The latest incident is thus yet one more in a long series of events, by no means the most atrocious. Commenting on the detention, Mairav Zonshein remarked that:
what is most shocking about this incident – besides the very fact that soldiers detain a five-year old child, shocking and horrible in and of itself – is how calm everything is. There was no violence exerted by the soldiers … the soldiers, don’t seem to think there’s anything wrong with the scene they are actively engaged in; it doesn’t occur to them to question the actions.
Ami Kaufman, also writing on the +972 blog, adds that:
One has to be in an extreme state of apathy toward that child in order to treat him like that. And apathy like that can only be the product of racism.
We might expect racism to prompt hatred towards the Palestinians and Wadi’. Yet, calm and apathy prevail. How should we explain the absence of empathy or sympathy? Why do the brave Givati boys not treat Wadi’ as a child? American Jewish philosopher Judith Butler provides an answer in her book Frames of War: When is Life Grievable? Framed through Israeli security discourse, Wadi’ is not a child, but an extension of a stone, of a weapon. Operating on the principle of ‘defence without limits’ to protect Jewish Israelis and the settlers, the Palestinians are permitted no resistance to occupation, all of which is treated as offensive. The soldiers did not see Wadi’ as a vulnerable child because they have already made a prior distinction between people whose lives are deemed precarious and in need of security, and those whose lives do not count because they are instruments of war.
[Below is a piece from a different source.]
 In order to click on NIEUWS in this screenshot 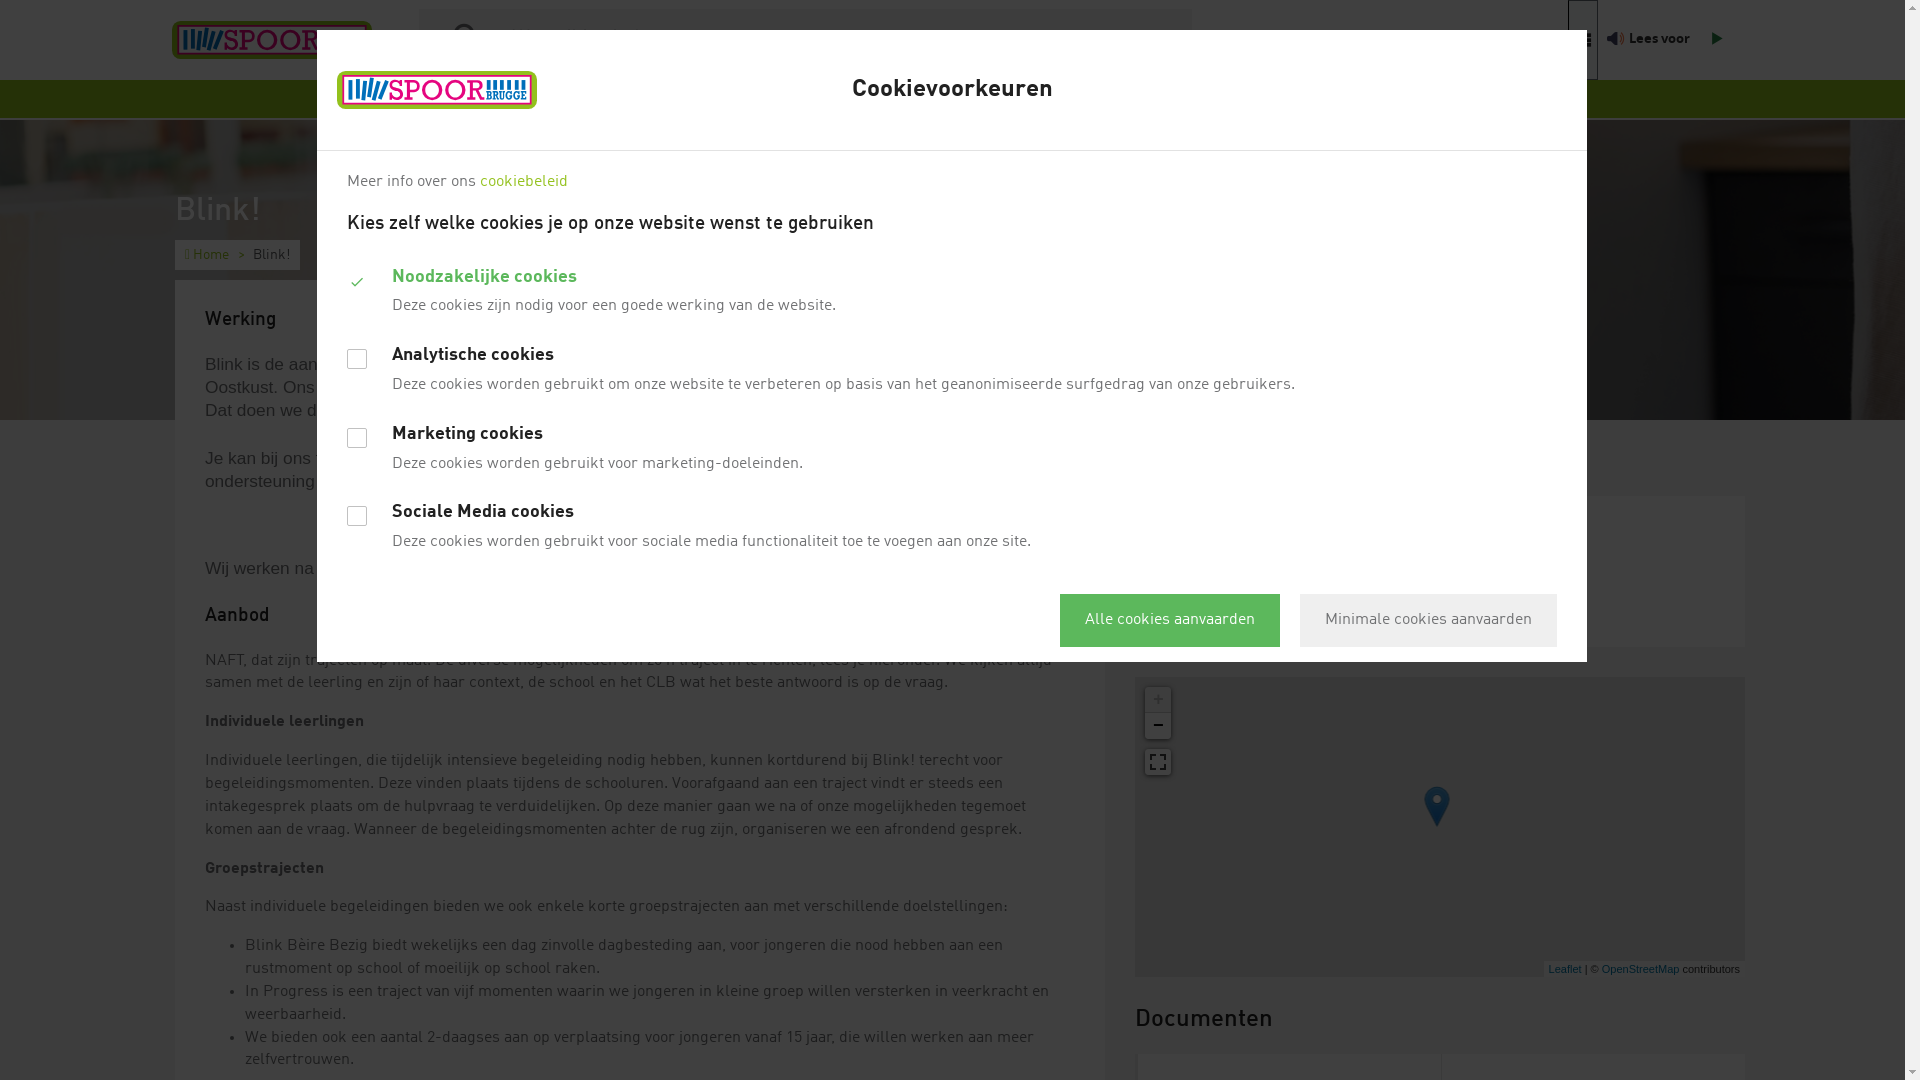, I will do `click(966, 99)`.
On the same day that the story from Hebron broke, the Jewish News Service reported that:
Figures released by Hatzalah [Rescue] Yehudah and Shomron, a volunteer emergency medical response organization in Israel [sic], show that there were 5,635 attacks in the first half of 2013 against Jewish residents of Judea and Samaria, Jerusalem, and the greater Jerusalem region.
According to the framing of Israeli security discourse and occupation, it is the lives of the occupiers that are precarious, not the occupied. The settlers must be protected from all attacks, including stone throwing, and in pursuit of that goal, the lives of the Palestinians are made as precarious as possible. Former Israeli military Hebron commander Noam Tivon said as much:
Let there be no mistake about it. I am not from the UN. I am from the Israeli Defense Force. I did not come here to seek people to drink tea with, but first of all to ensure the security of the Jewish settlers.
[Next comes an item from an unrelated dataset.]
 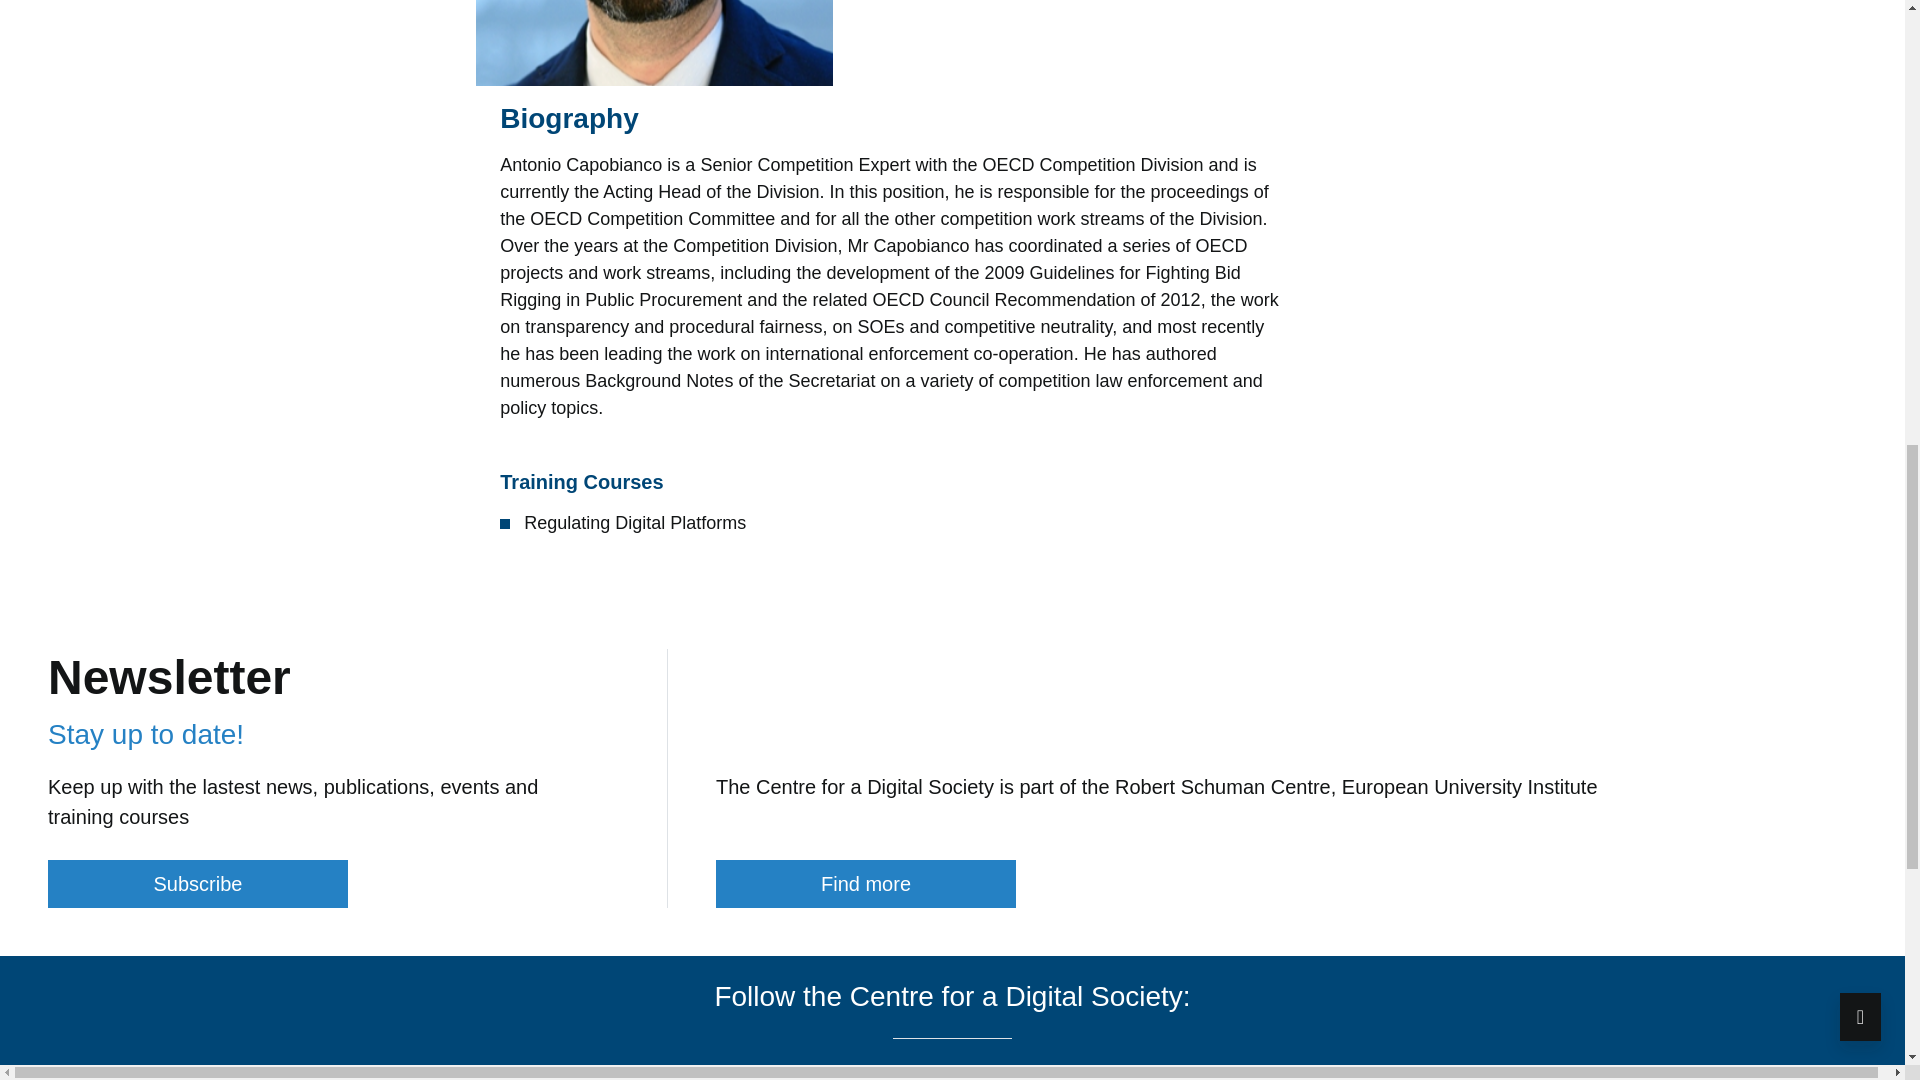 What do you see at coordinates (198, 884) in the screenshot?
I see `Subscribe` at bounding box center [198, 884].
To drink tea with Palestinians would be a step towards acknowledging that their lives matter too, and that they too deserve security and workable living conditions. But the occupation in general and H2 could not be sustained if the brave Givati boys and the rest of the occupation forces recognised that Palestinian lives are as grievable as Israeli lives, and that Wadi’s tears and fear should be felt as keenly as those of their own younger siblings.